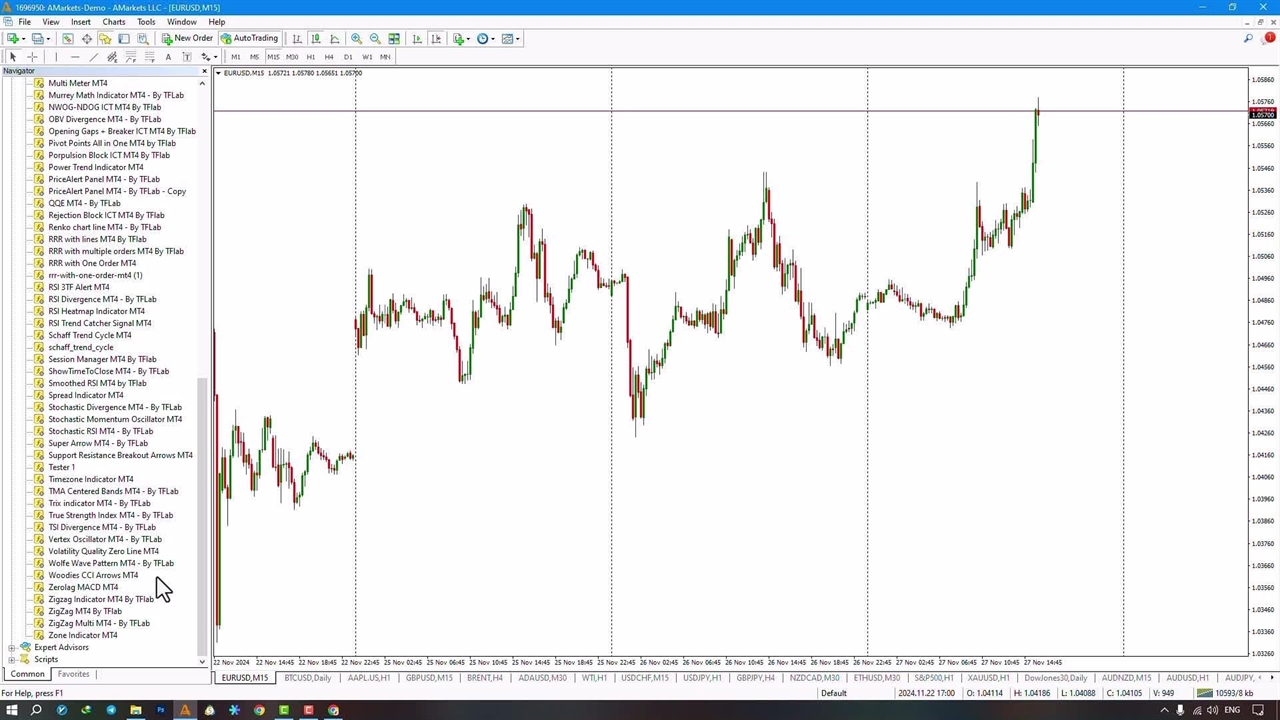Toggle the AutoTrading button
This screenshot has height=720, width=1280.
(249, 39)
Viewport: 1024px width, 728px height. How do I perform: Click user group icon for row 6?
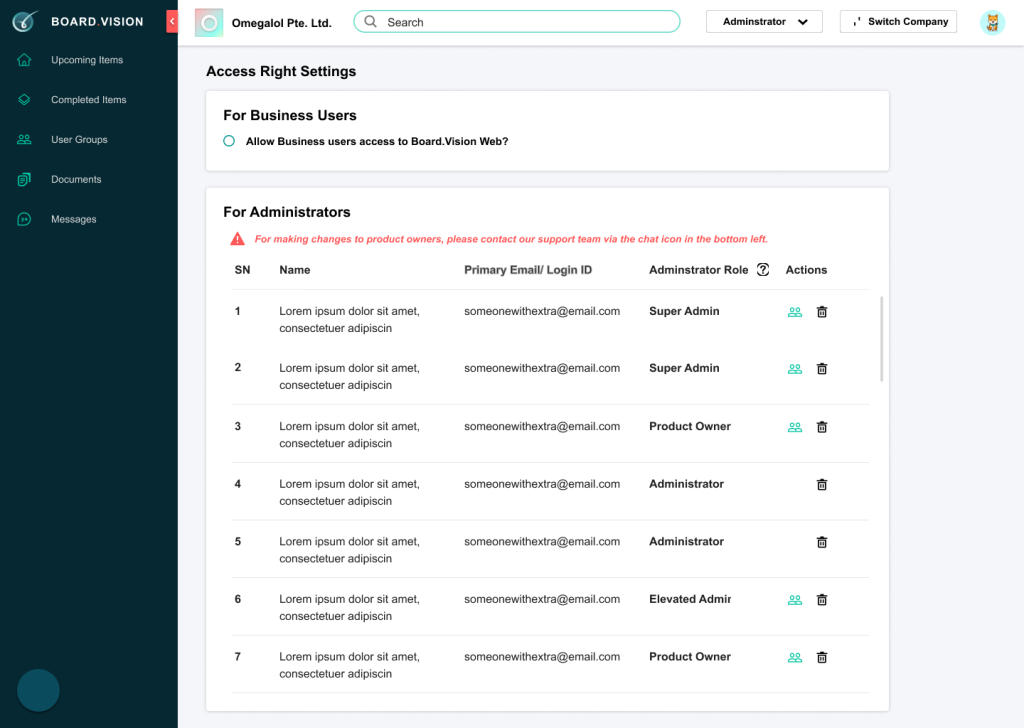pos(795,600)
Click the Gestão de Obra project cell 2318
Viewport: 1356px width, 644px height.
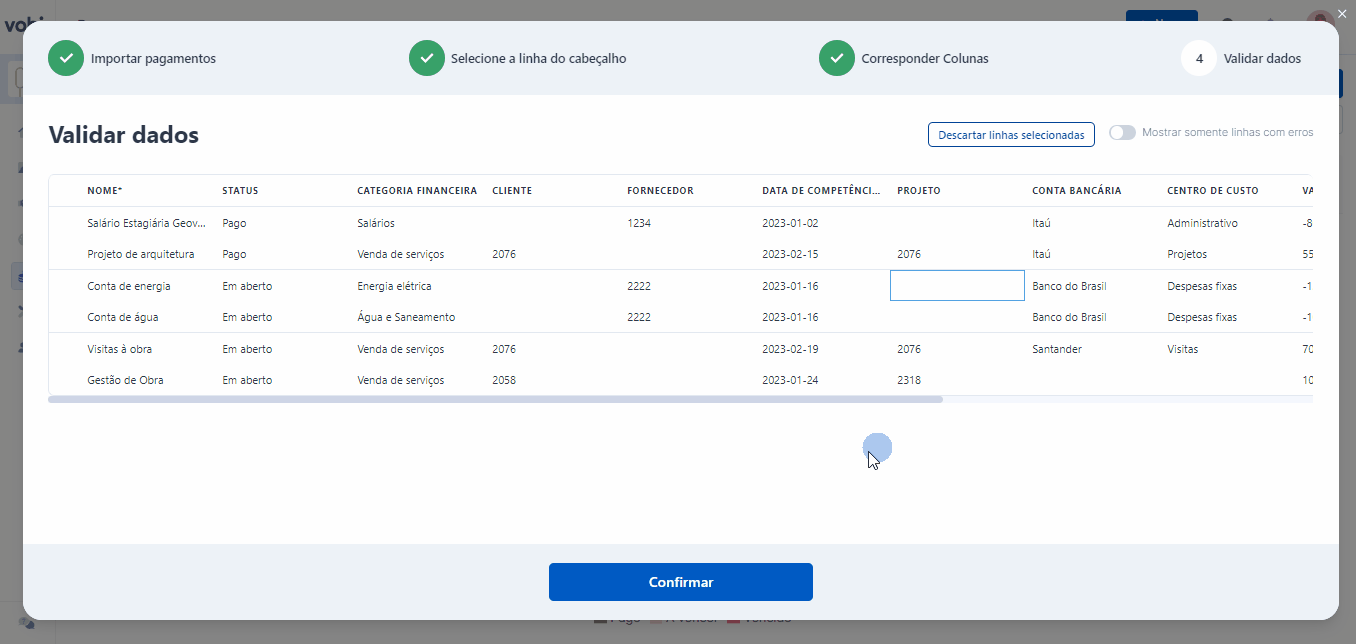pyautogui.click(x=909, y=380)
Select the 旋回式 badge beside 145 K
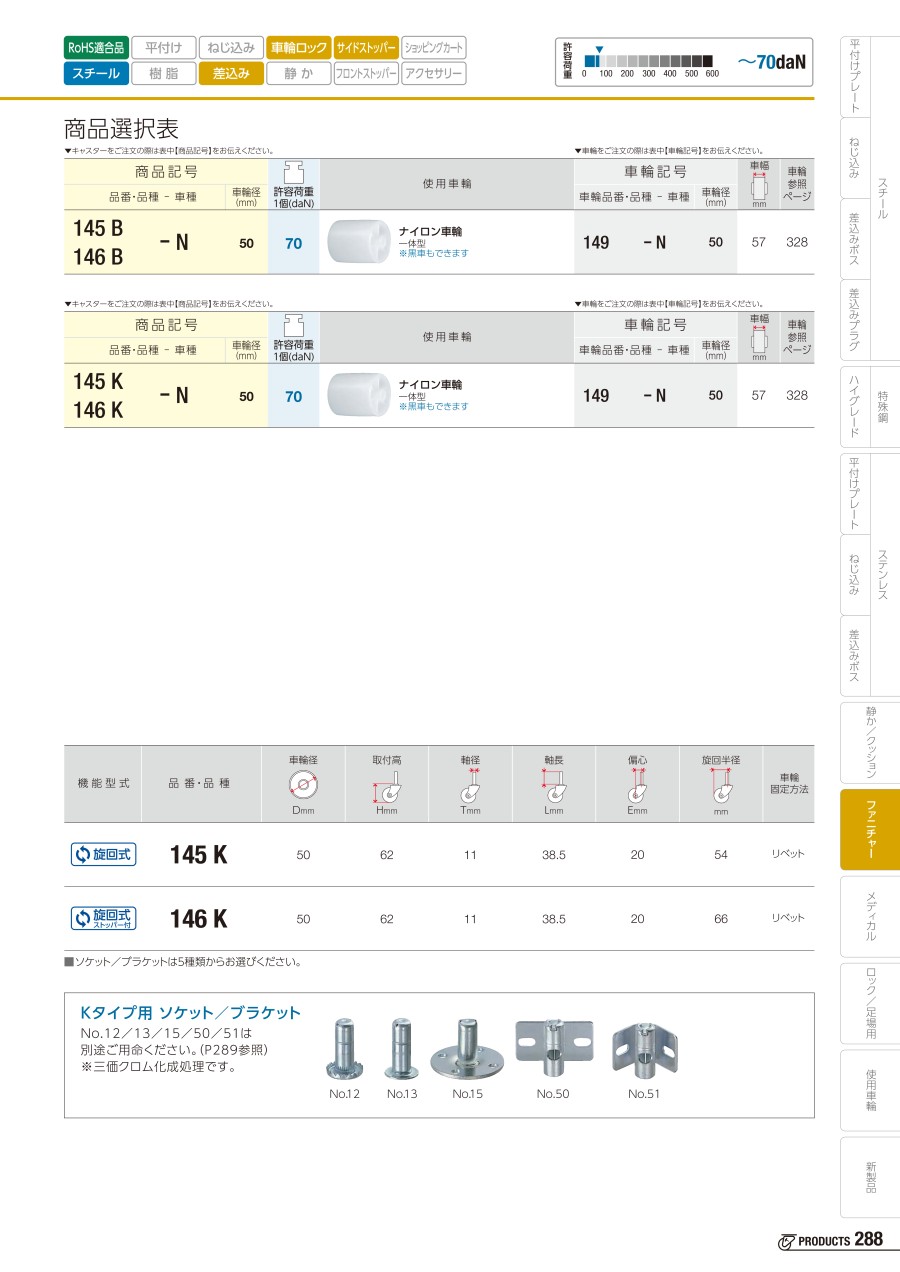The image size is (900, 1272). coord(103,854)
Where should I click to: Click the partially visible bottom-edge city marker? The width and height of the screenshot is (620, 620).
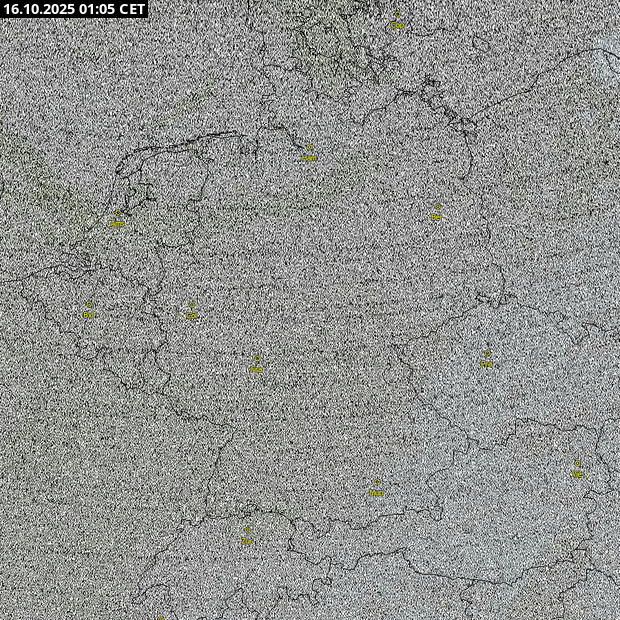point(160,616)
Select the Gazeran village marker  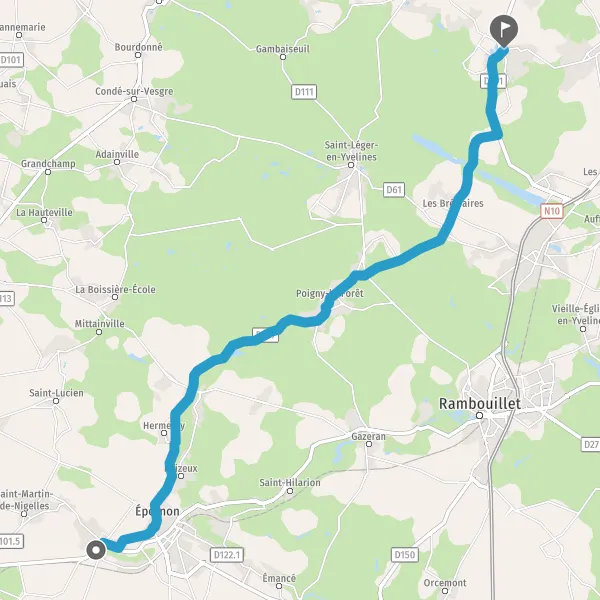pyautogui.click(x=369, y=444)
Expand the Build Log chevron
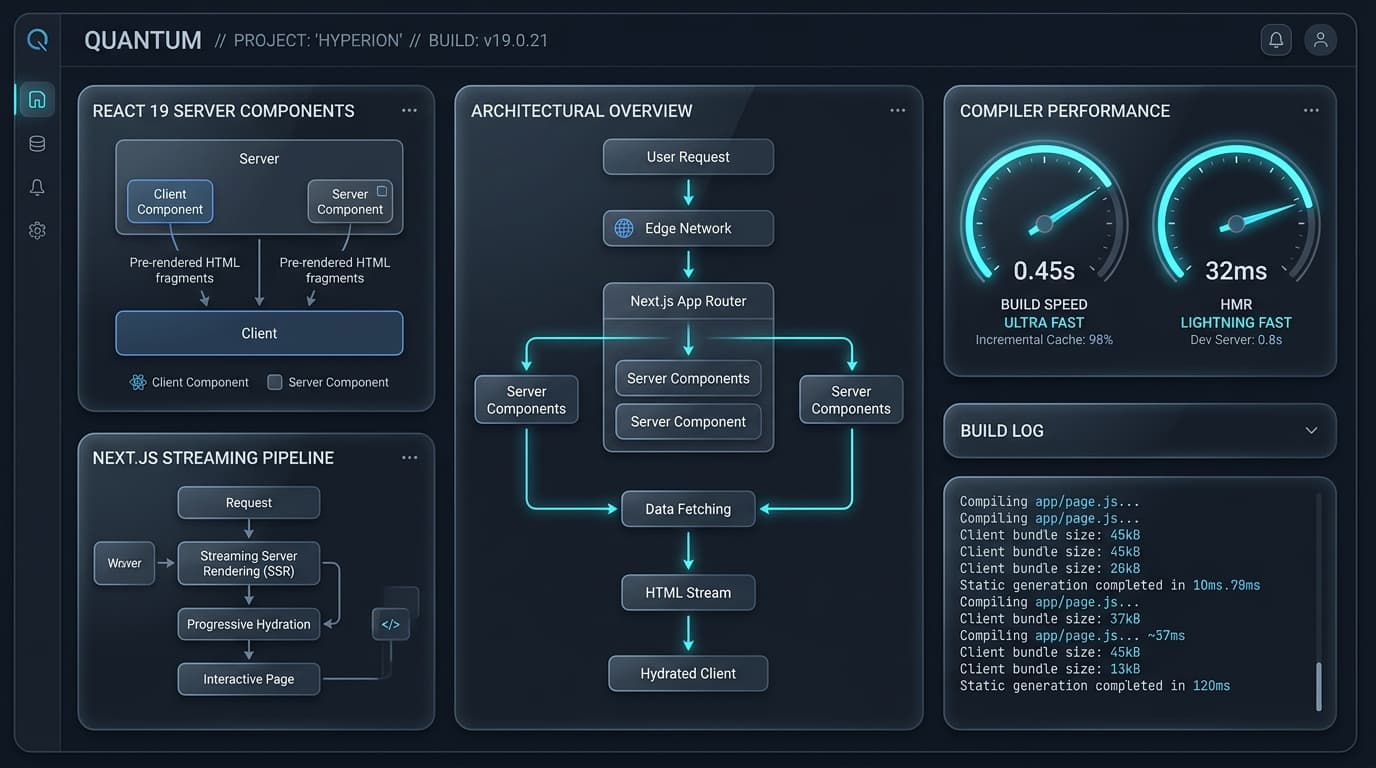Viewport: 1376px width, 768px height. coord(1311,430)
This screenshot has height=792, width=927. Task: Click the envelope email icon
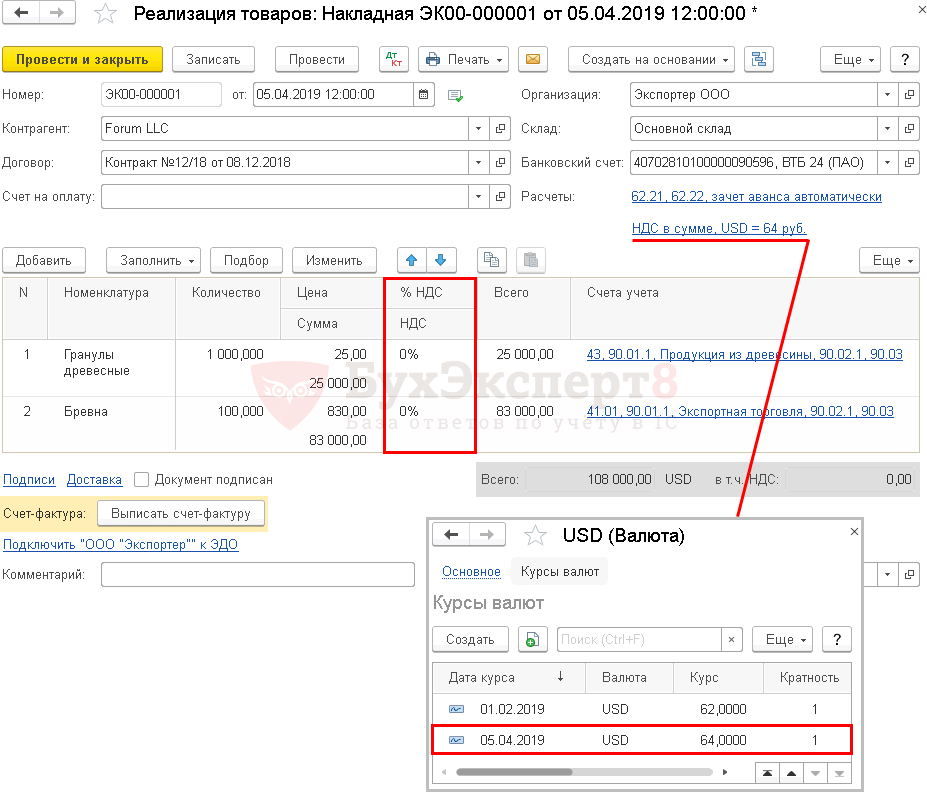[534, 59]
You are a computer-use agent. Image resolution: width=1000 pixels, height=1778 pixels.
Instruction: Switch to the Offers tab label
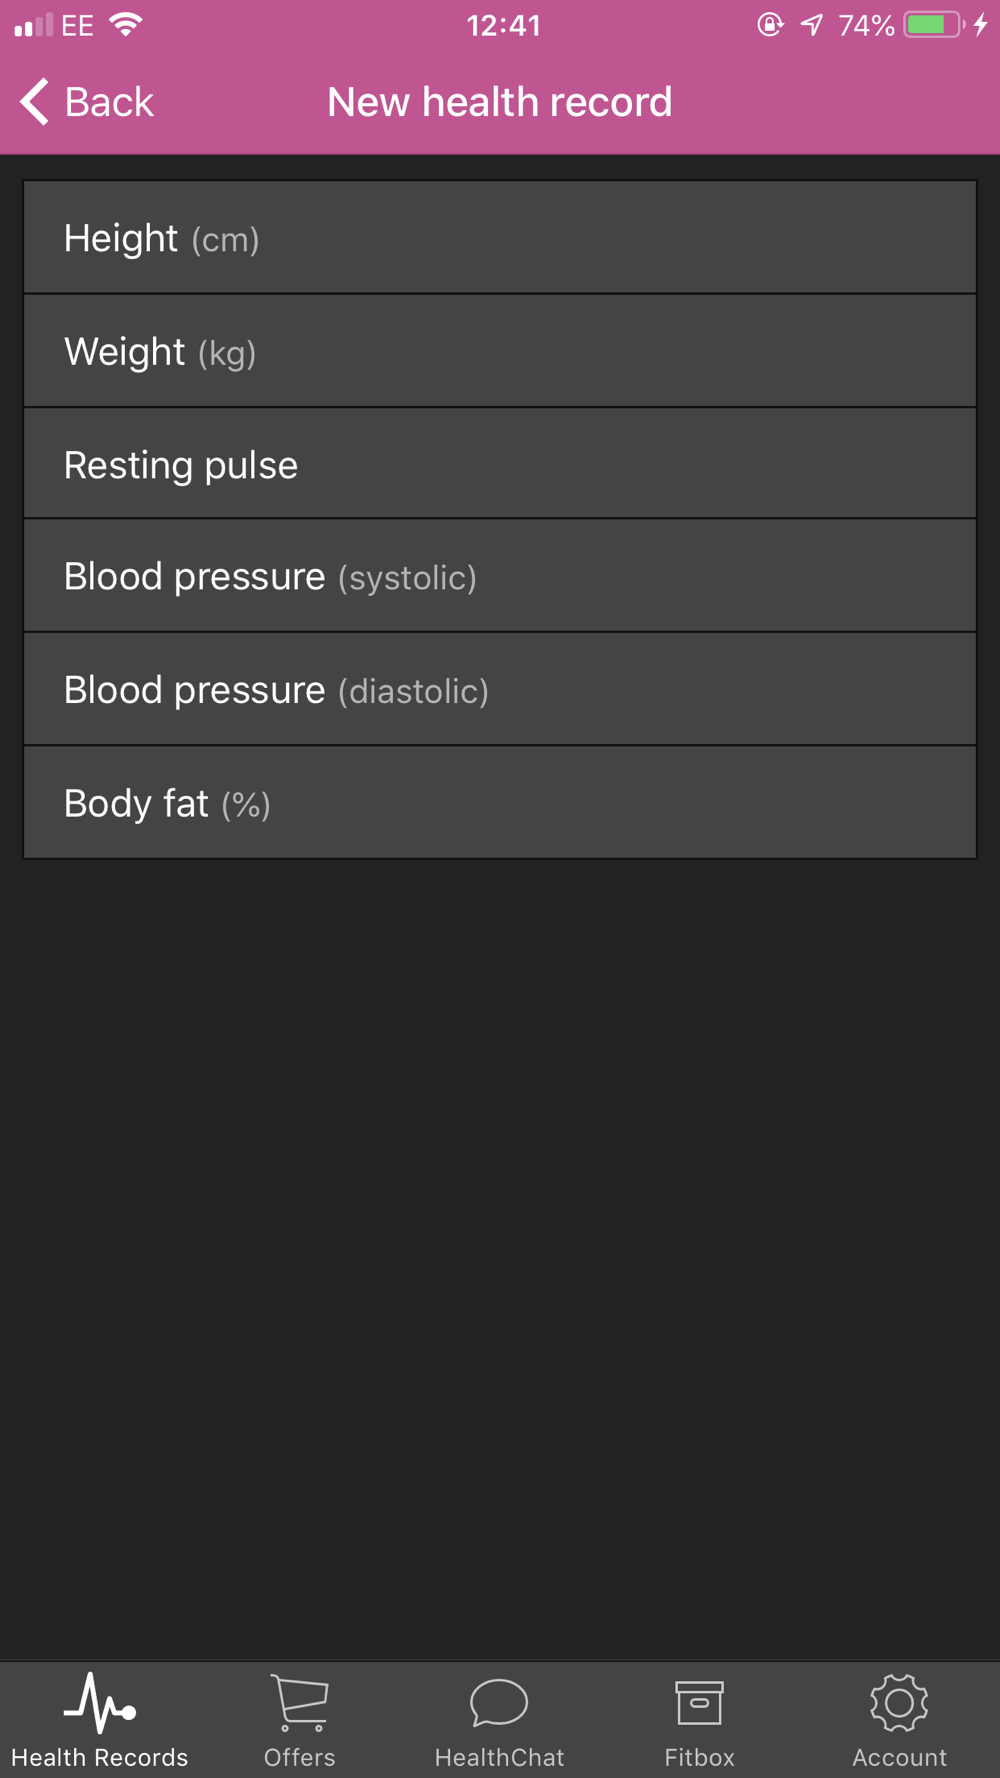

= = =

With the pictures left out, output exactly the lines from the one with "You are a computer-use" through the end of the listing above, both ends included.

You are a computer-use agent. Image resolution: width=1000 pixels, height=1778 pixels.
Instruction: Switch to the Offers tab label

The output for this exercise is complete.